- Page excerpt -
* start *
For the third year running, the Queens unity Sukkos concert drew a massive crowd in central Kew Gardens Hills. The free Simchas Beis Hashoeivah experience was once again held along Vleigh Place in front of the Queens Public Library and attracted an energetic audience of 2,500 spanning a myriad of Queens communities, including many unaffiliated Jews waiting for their spark to ignite. Thirty-year-old Israeli music sensation Itzik Dadya wowed the crowd with popular Jewish tunes new and old as well as several of his own masterful songs. Beginning shortly after seven in the evening on the third night of Chol HaMoed, festive dancing in the spirit of the chag quickly ensued with jubilation all around.
Community rabbonim, including Young Israel of Forest Hill’s Rabbis Elisha Friedman and Zalman Mergui, and leading Queens Jewish personalities, dotted the streets. Local Assemblymember Sam Berger, whose office staff was quite helpful with arranging for the required permits, graced the stage with a powerful message. The elected official noted that one year ago he stood at the same crosswords decrying the heinous Hamas atrocities carried out on Simchas Torah and now with a difficult year in the rearview mirror was able to celebrate in the holiday spirit, as the bulk of those who bore responsibility for the terrorist activities have been eliminated.
* end *
- Objectives -
#1 Copy the article about the Queens Sukkos concert word for word.
#2 Repeat the lines of the records below, from the line holding "Select the topmost" through the line holding "Action: click(x=225, y=147)", with both of those lines included.

[Text and element pointing records]
* start *
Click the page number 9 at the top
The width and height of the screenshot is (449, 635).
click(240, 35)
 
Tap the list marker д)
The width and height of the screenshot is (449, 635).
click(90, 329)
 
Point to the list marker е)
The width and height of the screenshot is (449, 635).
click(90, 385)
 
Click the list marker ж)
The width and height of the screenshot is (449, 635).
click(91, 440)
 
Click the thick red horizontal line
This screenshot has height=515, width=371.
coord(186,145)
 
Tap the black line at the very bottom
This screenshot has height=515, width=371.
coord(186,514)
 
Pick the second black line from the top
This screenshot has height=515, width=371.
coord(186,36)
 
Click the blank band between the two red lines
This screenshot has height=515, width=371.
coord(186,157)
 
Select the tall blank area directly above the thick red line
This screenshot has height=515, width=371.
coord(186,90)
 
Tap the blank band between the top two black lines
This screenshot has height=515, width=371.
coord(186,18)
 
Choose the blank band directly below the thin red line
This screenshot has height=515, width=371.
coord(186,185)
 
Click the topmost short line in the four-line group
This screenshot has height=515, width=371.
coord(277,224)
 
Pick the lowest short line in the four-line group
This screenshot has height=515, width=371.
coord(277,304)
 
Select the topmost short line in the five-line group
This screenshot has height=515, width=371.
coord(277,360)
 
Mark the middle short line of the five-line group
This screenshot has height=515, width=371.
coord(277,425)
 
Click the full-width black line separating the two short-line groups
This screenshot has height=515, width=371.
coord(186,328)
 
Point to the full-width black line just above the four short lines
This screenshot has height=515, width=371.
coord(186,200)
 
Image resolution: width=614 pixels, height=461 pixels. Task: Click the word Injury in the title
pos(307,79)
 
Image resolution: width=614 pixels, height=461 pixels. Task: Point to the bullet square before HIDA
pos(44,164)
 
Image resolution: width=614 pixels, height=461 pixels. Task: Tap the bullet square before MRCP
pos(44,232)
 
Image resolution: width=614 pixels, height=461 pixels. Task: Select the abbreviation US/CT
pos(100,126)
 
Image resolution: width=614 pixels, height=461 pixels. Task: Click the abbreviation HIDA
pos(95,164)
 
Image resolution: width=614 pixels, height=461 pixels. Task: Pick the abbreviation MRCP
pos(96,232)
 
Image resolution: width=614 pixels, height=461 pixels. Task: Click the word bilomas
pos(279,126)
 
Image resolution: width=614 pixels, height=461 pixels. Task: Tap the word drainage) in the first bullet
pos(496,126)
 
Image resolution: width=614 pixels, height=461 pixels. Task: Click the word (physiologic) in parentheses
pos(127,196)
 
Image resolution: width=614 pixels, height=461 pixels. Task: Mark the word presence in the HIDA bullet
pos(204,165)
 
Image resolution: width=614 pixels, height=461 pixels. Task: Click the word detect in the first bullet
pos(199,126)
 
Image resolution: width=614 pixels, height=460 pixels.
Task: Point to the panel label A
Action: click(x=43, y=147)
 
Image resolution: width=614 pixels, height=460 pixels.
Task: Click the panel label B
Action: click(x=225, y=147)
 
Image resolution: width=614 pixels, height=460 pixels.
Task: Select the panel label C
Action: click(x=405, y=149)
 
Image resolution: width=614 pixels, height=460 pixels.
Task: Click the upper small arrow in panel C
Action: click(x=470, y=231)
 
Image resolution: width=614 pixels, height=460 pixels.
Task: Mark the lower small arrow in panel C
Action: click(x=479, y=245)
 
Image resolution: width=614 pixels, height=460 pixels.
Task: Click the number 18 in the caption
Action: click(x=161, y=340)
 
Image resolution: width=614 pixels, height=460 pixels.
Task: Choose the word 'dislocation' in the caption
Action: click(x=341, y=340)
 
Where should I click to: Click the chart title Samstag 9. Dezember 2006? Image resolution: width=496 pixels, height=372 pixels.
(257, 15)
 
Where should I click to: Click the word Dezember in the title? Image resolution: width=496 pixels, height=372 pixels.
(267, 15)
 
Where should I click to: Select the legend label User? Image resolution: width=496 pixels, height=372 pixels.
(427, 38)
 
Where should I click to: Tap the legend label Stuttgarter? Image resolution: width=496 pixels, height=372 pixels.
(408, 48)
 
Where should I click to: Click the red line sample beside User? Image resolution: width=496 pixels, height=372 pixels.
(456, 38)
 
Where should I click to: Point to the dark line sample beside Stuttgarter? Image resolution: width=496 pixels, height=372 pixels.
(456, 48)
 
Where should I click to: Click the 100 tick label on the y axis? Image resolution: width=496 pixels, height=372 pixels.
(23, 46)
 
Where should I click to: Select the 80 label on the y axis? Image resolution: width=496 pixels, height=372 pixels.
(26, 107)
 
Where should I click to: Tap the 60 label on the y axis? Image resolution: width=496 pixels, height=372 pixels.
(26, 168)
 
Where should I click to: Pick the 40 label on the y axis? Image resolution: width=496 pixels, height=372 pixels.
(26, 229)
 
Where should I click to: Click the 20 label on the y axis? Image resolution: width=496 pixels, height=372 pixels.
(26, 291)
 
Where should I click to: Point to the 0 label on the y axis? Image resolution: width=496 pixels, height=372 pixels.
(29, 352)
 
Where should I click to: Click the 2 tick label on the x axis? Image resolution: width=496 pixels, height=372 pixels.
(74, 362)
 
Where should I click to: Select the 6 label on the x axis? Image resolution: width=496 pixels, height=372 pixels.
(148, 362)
* end *
- Results by task -
#1
For the third year running, the Queens unity Sukkos concert drew a massive crowd in central Kew Gardens Hills. The free Simchas Beis Hashoeivah experience was once again held along Vleigh Place in front of the Queens Public Library and attracted an energetic audience of 2,500 spanning a myriad of Queens communities, including many unaffiliated Jews waiting for their spark to ignite. Thirty-year-old Israeli music sensation Itzik Dadya wowed the crowd with popular Jewish tunes new and old as well as several of his own masterful songs. Beginning shortly after seven in the evening on the third night of Chol HaMoed, festive dancing in the spirit of the chag quickly ensued with jubilation all around.
Community rabbonim, including Young Israel of Forest Hill’s Rabbis Elisha Friedman and Zalman Mergui, and leading Queens Jewish personalities, dotted the streets. Local Assemblymember Sam Berger, whose office staff was quite helpful with arranging for the required permits, graced the stage with a powerful message. The elected official noted that one year ago he stood at the same crosswords decrying the heinous Hamas atrocities carried out on Simchas Torah and now with a difficult year in the rearview mirror was able to celebrate in the holiday spirit, as the bulk of those who bore responsibility for the terrorist activities have been eliminated.

#2
Select the topmost short line in the five-line group
This screenshot has height=515, width=371.
coord(277,360)
 
Mark the middle short line of the five-line group
This screenshot has height=515, width=371.
coord(277,425)
 
Click the full-width black line separating the two short-line groups
This screenshot has height=515, width=371.
coord(186,328)
 
Point to the full-width black line just above the four short lines
This screenshot has height=515, width=371.
coord(186,200)
 
Image resolution: width=614 pixels, height=461 pixels. Task: Click the word Injury in the title
pos(307,79)
 
Image resolution: width=614 pixels, height=461 pixels. Task: Point to the bullet square before HIDA
pos(44,164)
 
Image resolution: width=614 pixels, height=461 pixels. Task: Tap the bullet square before MRCP
pos(44,232)
 
Image resolution: width=614 pixels, height=461 pixels. Task: Select the abbreviation US/CT
pos(100,126)
 
Image resolution: width=614 pixels, height=461 pixels. Task: Click the abbreviation HIDA
pos(95,164)
 
Image resolution: width=614 pixels, height=461 pixels. Task: Pick the abbreviation MRCP
pos(96,232)
 
Image resolution: width=614 pixels, height=461 pixels. Task: Click the word bilomas
pos(279,126)
 
Image resolution: width=614 pixels, height=461 pixels. Task: Tap the word drainage) in the first bullet
pos(496,126)
 
Image resolution: width=614 pixels, height=461 pixels. Task: Click the word (physiologic) in parentheses
pos(127,196)
 
Image resolution: width=614 pixels, height=461 pixels. Task: Mark the word presence in the HIDA bullet
pos(204,165)
 
Image resolution: width=614 pixels, height=461 pixels. Task: Click the word detect in the first bullet
pos(199,126)
 
Image resolution: width=614 pixels, height=460 pixels.
Task: Point to the panel label A
Action: click(x=43, y=147)
 
Image resolution: width=614 pixels, height=460 pixels.
Task: Click the panel label B
Action: click(x=225, y=147)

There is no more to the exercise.